We are living in a time when so much of what we see online is fake, and so much of what is real is terrifying. Within these books, you’ll find companions in thought—people who make sense of the past, offer paths forward, find wonder in fugitive moments, and embrace small pleasures. They remind us that to create, design, and imagine is among the most meaningful work we do as human beings.
1. Campania: Recipes & Wandering Across Italy’s Polychromatic Coast
Edited by Belmond
Apartamento
It’s probably because Berlin, where I’ve been spending summers, has been rainy all season, but poring through Apartamento’s new book filled with recipes from the Caruso hotel on the Amalfi Coast and luscious photos by Lea Colombo is a great way to spend a drizzly afternoon on the couch.
2. Cooking Up Dinner Speeches: Ise Gropius in Japan
Edited by Almut Grunewald
gta Verlag ETH Zürich
In the spring of 1954, Ise Gropius went to Japan with her husband, Walter, the famous architect. This book is her travelogue, detailing their private and professional meetings and the places they visited as they worked to establish and intertwine their legacy with that of modern architecture.
3. Furnishing Fascism: Modernist Design and Politics in Italy
Ignacio G. Galán
University of Minnesota Press
The rise of fascism in Italy between the two World Wars also saw the expansion of the country’s interior design and furnishing industries. Featuring protagonists like Gio Ponti, this prescient and incisive book takes a scholarly look at how we can read the evolution of political ideology in everyday objects.

4. Synthesis
Mari Katayama
Self Publish, Be Happy Editions.
This spellbinding collection showcases recent photographs by Mari Katayama, whose multimedia practice continues to explore identity as something self-fashioned and constructed. In these images, Katayama poses among the carefully arranged chaos of objects on the verge of coherence, accompanied by her sewn sculptures and handcrafted prosthetic limbs, which draw deeply from her experience as an amputee.

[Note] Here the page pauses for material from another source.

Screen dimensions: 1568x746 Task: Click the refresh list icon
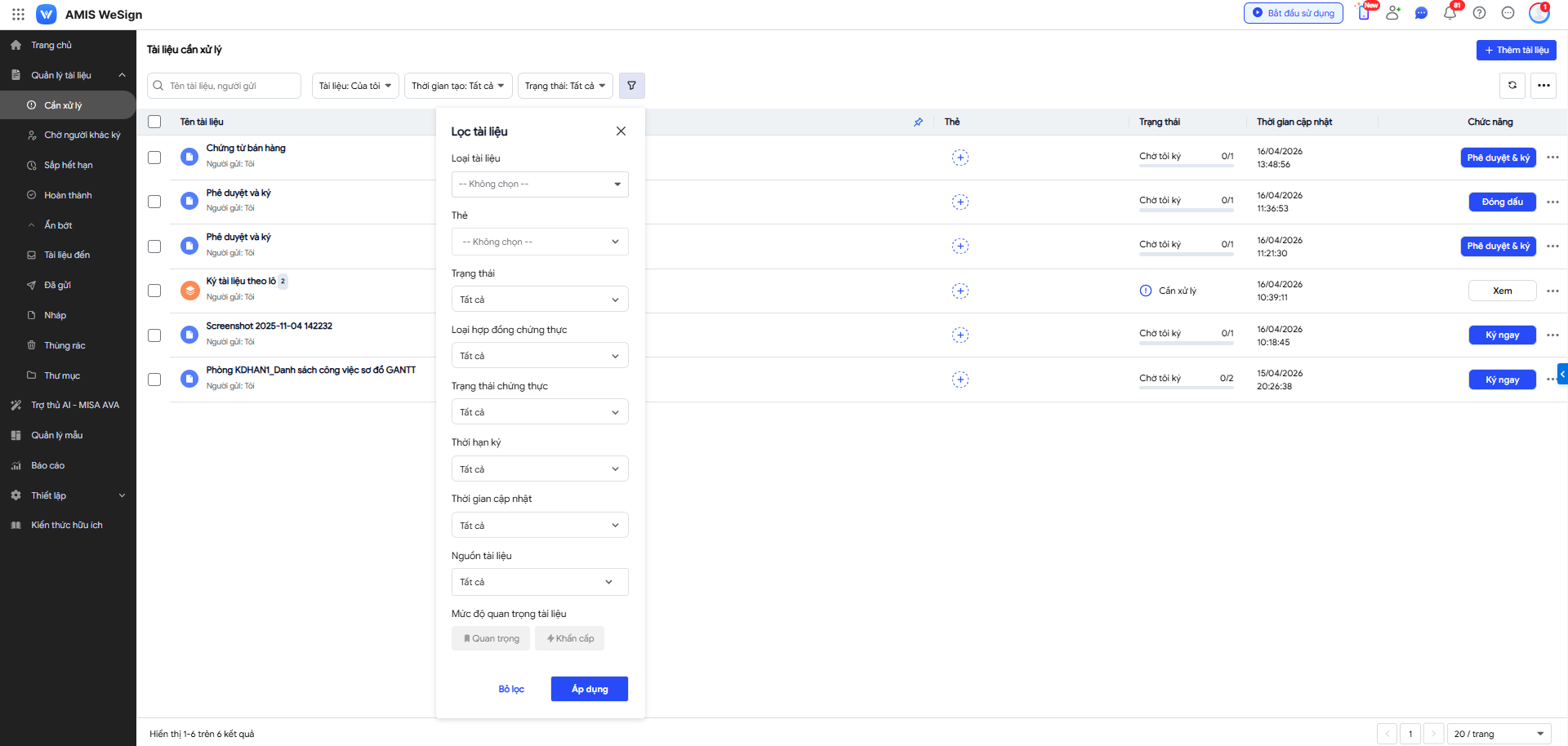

5. Inside the New Shopping Bag: Susan Bijl 25 Years of Thoughtful Design
Susan Bijl
NAi010 Publishers
Twenty-five years ago, Dutch designer Susan Bijl aimed to design the single-use plastic bag out of existence. This didn’t happen, but we do have her iconic two-toned bag that became a design staple. This book traces the community that has emerged around the bag, detailing the lives of people from Rotterdam to Kyoto who have embraced Bijl’s design.

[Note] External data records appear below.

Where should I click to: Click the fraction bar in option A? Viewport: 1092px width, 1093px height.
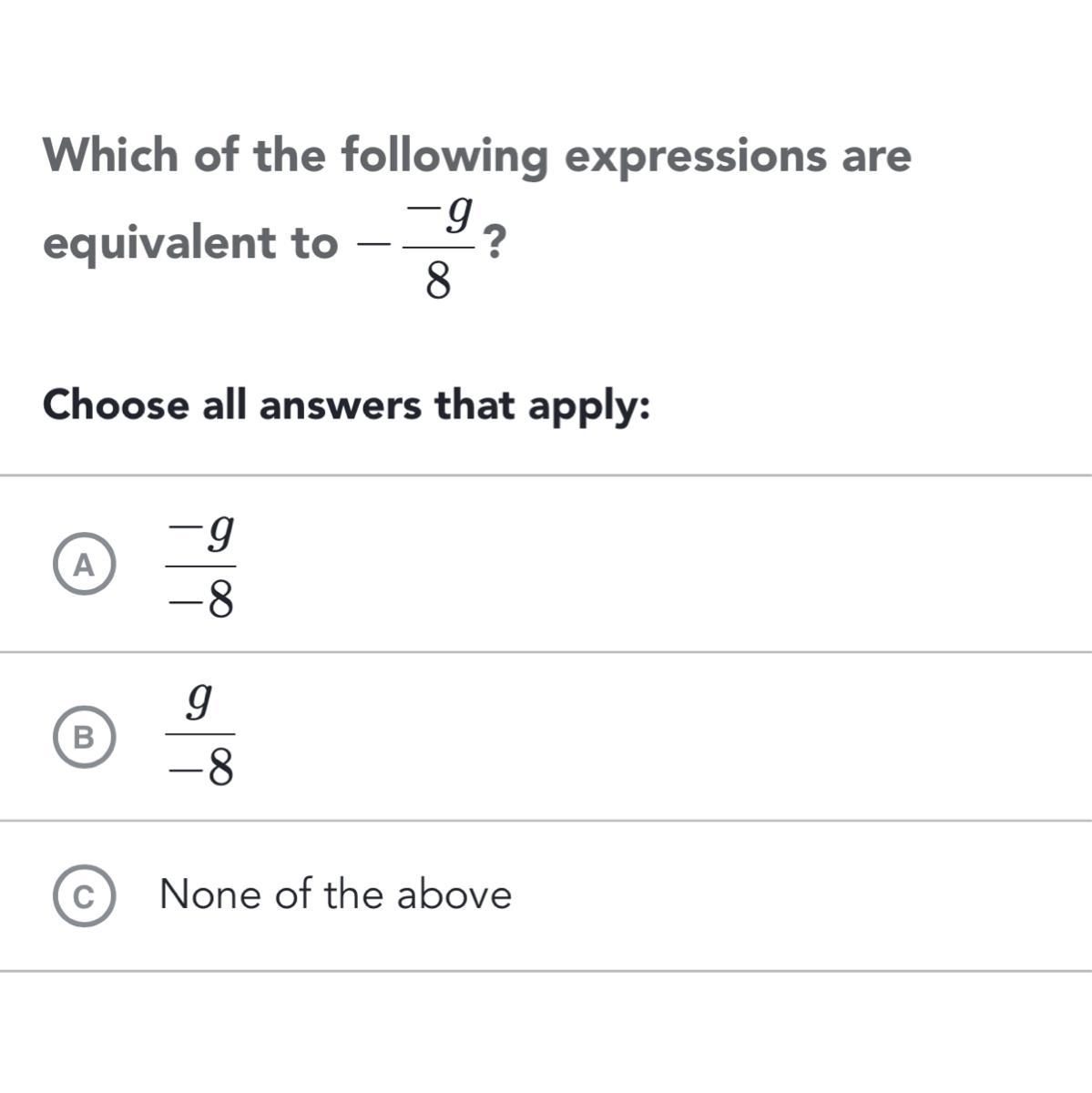click(200, 567)
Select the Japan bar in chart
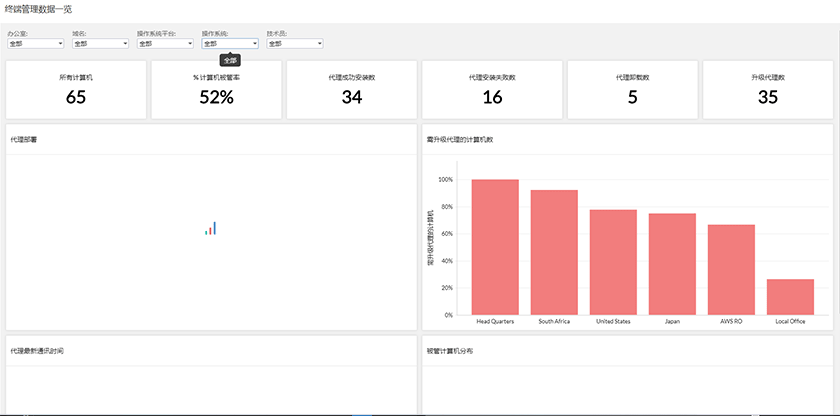Screen dimensions: 840x417 point(672,264)
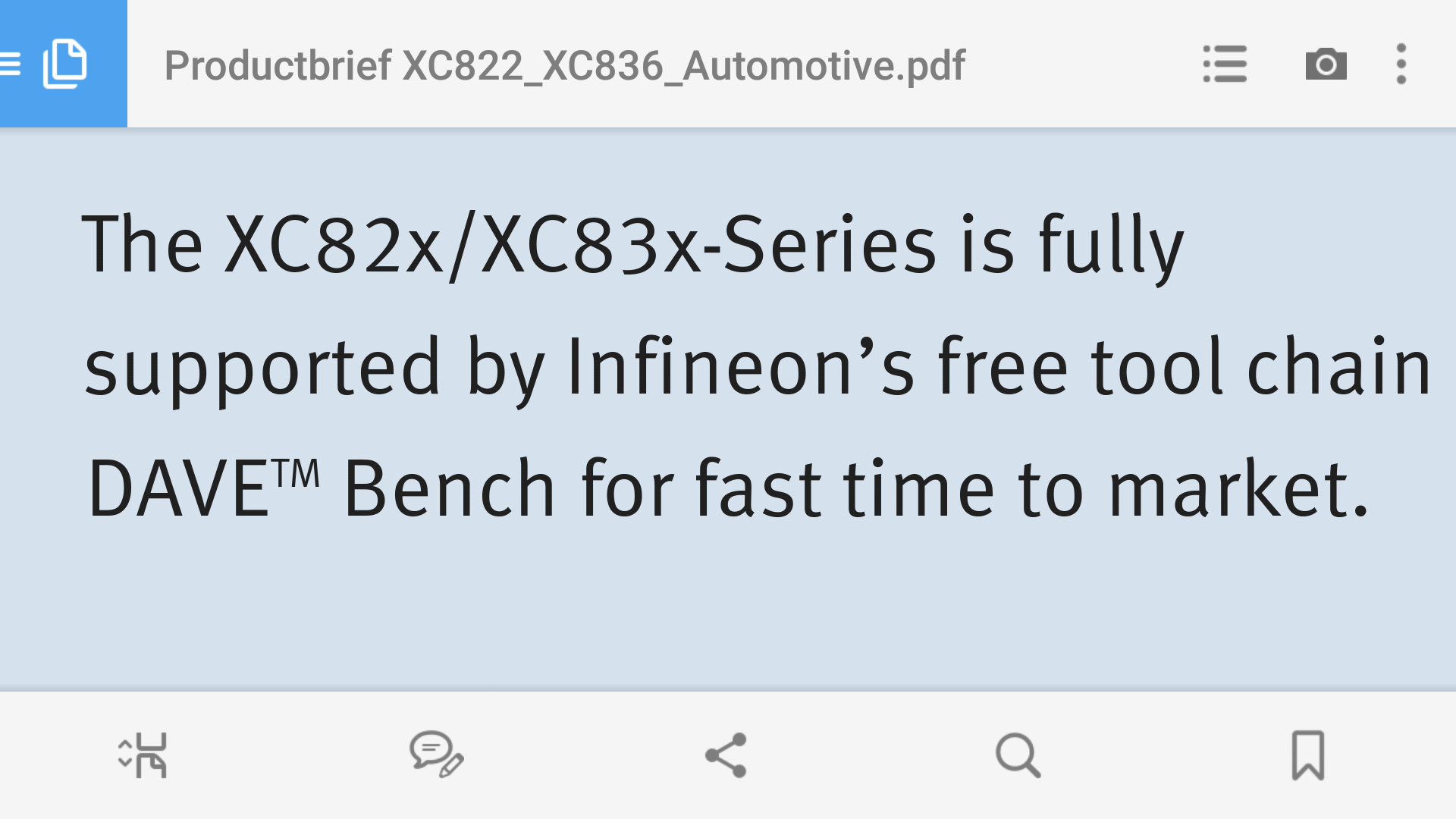The width and height of the screenshot is (1456, 819).
Task: Open the comment annotation tool
Action: coord(436,755)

6. Monumental: How a New Generation of Artists is Shaping the Memorial Landscape
Cat Dawson
MIT Press
Monuments have been toppling as the world slowly and painfully decolonizes. Academic Cat Dawson examines how the role of monuments in the U.S. has shifted through a deep dive into recent art practices that have redefined what a monument is. Featured artists include Kara Walker, Lauren Halsey, and Mark Bradford.

7. Draw
Kenya Hara
Lars Müller Publishers
Taken from more than four decades of sketches, this book collects drawings from one of the world’s most beloved living designers (most of us know him for his work as art director of Muji). Here, the illustrated thoughts of a designer are offered up for contemplation.
8. A Moratorium on New Construction
Charlotte Malterre-Barthes
Sternberg Press
The building sector accounts for 40 percent of the world’s yearly greenhouse gas emissions. Architect and educator Charlotte Malterre-Barthes points out the obvious—let’s stop building. The book spells out what she thinks we should do instead.
9. Visiting: Inken Baller & Hinrich Baller, Berlin 1966-89
Edited by Urban Fragment Observatory.
Park Books
Anyone who has spent time in Berlin will have come across one of Inken and Hinrich Baller’s idiosyncratic buildings. From amidst the Neoclassical, the Postwar, and the Industrial, the Ballers present whimsy, fantasy, and ornament in some of the most thought-out, considered, and spatially sophisticated German buildings of the last century.
10. Walking Sticks
Edited by Keiji Takeuchi and Marco Sammicheli
Lars Müller Publishers
The catalog to Milan-based Japanese designer Keiji Takeuchi’s exhibition in the Milan Triennial presents the newly commissioned designs of a loaded personal object. Through the walking stick, designers like Maddalena Casadei, Pierre Charpin, Ville Kokkonen, Jasper Morrison, and Jun Yasumoto grapple with issues like aging, personal space, fashion, and ceremony.